=== Section Start ===

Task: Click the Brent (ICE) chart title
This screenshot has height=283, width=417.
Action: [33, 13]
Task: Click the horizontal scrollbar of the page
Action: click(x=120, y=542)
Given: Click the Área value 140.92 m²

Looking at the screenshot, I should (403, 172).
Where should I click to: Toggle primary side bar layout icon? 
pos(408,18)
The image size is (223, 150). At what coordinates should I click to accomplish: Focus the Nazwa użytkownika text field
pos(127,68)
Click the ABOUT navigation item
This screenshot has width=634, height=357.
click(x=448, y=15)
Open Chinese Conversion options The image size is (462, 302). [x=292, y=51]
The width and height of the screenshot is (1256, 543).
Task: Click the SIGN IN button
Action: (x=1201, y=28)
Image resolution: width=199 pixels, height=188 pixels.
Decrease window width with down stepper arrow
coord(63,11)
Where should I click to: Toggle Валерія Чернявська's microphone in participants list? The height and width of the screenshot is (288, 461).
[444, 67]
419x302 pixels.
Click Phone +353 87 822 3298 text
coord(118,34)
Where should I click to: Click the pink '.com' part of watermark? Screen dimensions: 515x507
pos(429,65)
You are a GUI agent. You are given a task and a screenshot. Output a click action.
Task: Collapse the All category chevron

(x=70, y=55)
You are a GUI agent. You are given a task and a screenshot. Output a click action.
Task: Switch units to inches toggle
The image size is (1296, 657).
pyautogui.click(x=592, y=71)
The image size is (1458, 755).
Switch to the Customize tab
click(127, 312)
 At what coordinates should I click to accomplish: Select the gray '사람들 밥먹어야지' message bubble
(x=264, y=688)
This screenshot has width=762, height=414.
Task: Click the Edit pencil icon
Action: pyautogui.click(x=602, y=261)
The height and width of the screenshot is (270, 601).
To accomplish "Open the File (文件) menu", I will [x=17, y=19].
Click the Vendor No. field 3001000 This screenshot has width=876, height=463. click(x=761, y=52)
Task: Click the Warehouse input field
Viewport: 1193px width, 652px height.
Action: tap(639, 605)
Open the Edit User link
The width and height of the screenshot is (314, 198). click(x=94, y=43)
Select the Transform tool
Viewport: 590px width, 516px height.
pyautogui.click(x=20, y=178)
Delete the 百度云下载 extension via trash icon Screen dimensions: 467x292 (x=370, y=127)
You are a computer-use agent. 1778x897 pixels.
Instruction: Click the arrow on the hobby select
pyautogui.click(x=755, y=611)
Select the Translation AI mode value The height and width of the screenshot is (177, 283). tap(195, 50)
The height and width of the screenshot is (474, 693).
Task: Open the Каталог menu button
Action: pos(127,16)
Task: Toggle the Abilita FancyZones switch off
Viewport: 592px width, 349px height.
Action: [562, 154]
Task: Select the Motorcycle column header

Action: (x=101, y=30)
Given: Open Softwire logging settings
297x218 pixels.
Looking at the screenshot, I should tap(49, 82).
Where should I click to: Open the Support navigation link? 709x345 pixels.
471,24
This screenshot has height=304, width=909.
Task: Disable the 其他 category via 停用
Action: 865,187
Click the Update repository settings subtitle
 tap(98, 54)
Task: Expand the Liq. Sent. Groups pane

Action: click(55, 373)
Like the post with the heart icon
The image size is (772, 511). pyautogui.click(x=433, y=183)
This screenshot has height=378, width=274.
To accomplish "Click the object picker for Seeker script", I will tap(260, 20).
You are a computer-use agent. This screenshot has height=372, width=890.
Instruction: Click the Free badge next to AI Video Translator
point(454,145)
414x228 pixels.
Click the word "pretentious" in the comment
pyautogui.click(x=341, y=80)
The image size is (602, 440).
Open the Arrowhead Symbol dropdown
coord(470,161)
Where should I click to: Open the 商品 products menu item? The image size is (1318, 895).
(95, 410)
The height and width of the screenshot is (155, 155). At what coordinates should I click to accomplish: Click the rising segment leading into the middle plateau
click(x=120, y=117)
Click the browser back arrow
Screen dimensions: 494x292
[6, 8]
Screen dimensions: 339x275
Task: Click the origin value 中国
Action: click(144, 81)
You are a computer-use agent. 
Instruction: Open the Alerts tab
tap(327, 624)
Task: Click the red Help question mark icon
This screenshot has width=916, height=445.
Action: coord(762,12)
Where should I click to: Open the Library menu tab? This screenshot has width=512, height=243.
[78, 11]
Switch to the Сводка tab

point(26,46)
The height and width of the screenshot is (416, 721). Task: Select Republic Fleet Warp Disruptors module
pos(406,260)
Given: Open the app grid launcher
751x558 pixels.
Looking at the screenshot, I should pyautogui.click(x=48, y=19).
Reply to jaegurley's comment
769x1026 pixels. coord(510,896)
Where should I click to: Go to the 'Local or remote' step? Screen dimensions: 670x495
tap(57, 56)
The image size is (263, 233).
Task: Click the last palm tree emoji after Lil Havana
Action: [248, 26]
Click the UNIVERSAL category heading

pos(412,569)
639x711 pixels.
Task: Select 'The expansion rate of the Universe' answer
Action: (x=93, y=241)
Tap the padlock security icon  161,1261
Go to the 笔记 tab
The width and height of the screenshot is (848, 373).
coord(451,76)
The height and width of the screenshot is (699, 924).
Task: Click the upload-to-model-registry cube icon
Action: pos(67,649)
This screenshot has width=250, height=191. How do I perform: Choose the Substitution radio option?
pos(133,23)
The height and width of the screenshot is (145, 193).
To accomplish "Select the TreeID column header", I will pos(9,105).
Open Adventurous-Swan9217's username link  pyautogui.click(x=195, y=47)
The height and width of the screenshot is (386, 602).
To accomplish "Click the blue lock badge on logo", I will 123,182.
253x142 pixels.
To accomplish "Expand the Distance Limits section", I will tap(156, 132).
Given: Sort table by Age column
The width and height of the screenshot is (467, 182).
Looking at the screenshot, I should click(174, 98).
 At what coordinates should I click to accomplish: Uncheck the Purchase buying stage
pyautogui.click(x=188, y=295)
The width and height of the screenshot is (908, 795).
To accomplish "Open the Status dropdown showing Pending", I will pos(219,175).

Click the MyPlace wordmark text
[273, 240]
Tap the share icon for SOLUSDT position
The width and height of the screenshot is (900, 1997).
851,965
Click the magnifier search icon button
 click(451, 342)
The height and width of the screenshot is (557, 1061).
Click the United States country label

=== Section End ===

• **Task**: Please, from the material above, copy only the lines from the line with "The width and height of the screenshot is (848, 373)." up to and including the line with "The width and height of the screenshot is (908, 795).", exactly as written.

• **Reply**:
The width and height of the screenshot is (848, 373).
coord(451,76)
The height and width of the screenshot is (699, 924).
Task: Click the upload-to-model-registry cube icon
Action: pos(67,649)
This screenshot has width=250, height=191. How do I perform: Choose the Substitution radio option?
pos(133,23)
The height and width of the screenshot is (145, 193).
To accomplish "Select the TreeID column header", I will pos(9,105).
Open Adventurous-Swan9217's username link  pyautogui.click(x=195, y=47)
The height and width of the screenshot is (386, 602).
To accomplish "Click the blue lock badge on logo", I will 123,182.
253x142 pixels.
To accomplish "Expand the Distance Limits section", I will tap(156, 132).
Given: Sort table by Age column
The width and height of the screenshot is (467, 182).
Looking at the screenshot, I should click(174, 98).
 At what coordinates should I click to accomplish: Uncheck the Purchase buying stage
pyautogui.click(x=188, y=295)
The width and height of the screenshot is (908, 795).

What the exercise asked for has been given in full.